He had gone up, one sunny, windy morning, to the top of a
great cathedral somewhere abroad; I think it was Cologne Cathedral,
the great unfinished marvel by the Rhine; and after a long while in
dark stairways, he issued at last into the sunshine, on a platform
high above the town. At that elevation it was quite still and
warm; the gale was only in the lower strata of the air, and he had
forgotten it in the quiet interior of the church and during his
long ascent; and so you may judge of his surprise when, resting his
arms on the sunlit balustrade and looking over into the Place far
below him, he saw the good people holding on their hats and leaning
hard against the wind as they walked. There is something, to my
fancy, quite perfect in this little experience of my fellow-
traveller's.

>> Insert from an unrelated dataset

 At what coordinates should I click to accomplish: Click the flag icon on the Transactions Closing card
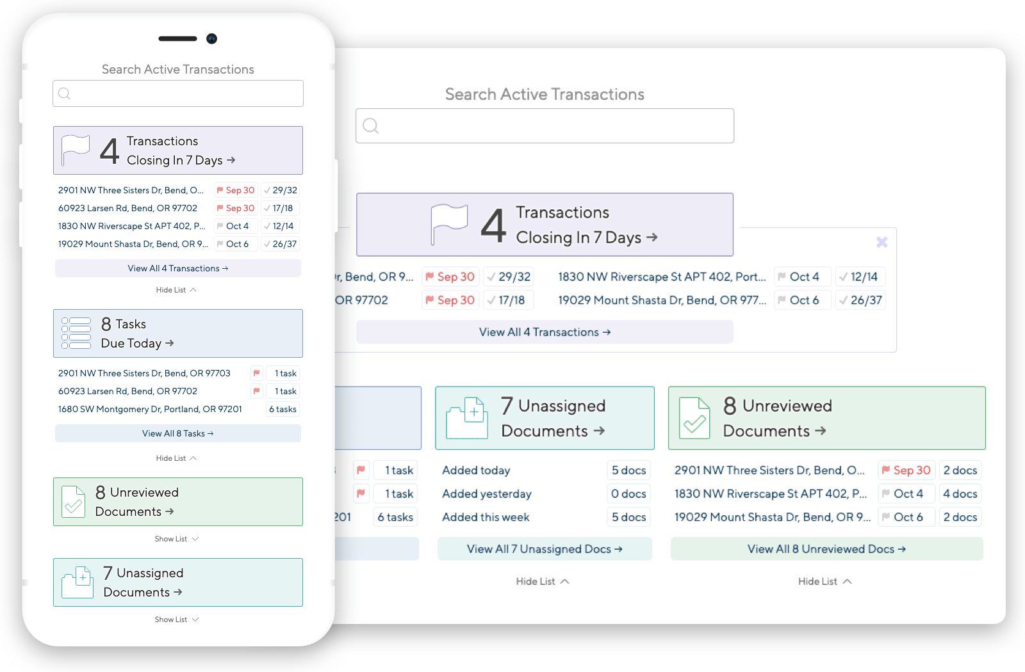click(x=76, y=149)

The ways of men seem always very trivial to us when
we find ourselves alone on a church-top, with the blue sky and a
few tall pinnacles, and see far below us the steep roofs and
foreshortened buttresses, and the silent activity of the city
streets; but how much more must they not have seemed so to him as
he stood, not only above other men's business, but above other
men's climate, in a golden zone like Apollo's!
This was the sort of pleasure I found in the country of which I
write. The pleasure was to be out of the wind, and to keep it in
memory all the time, and hug oneself upon the shelter.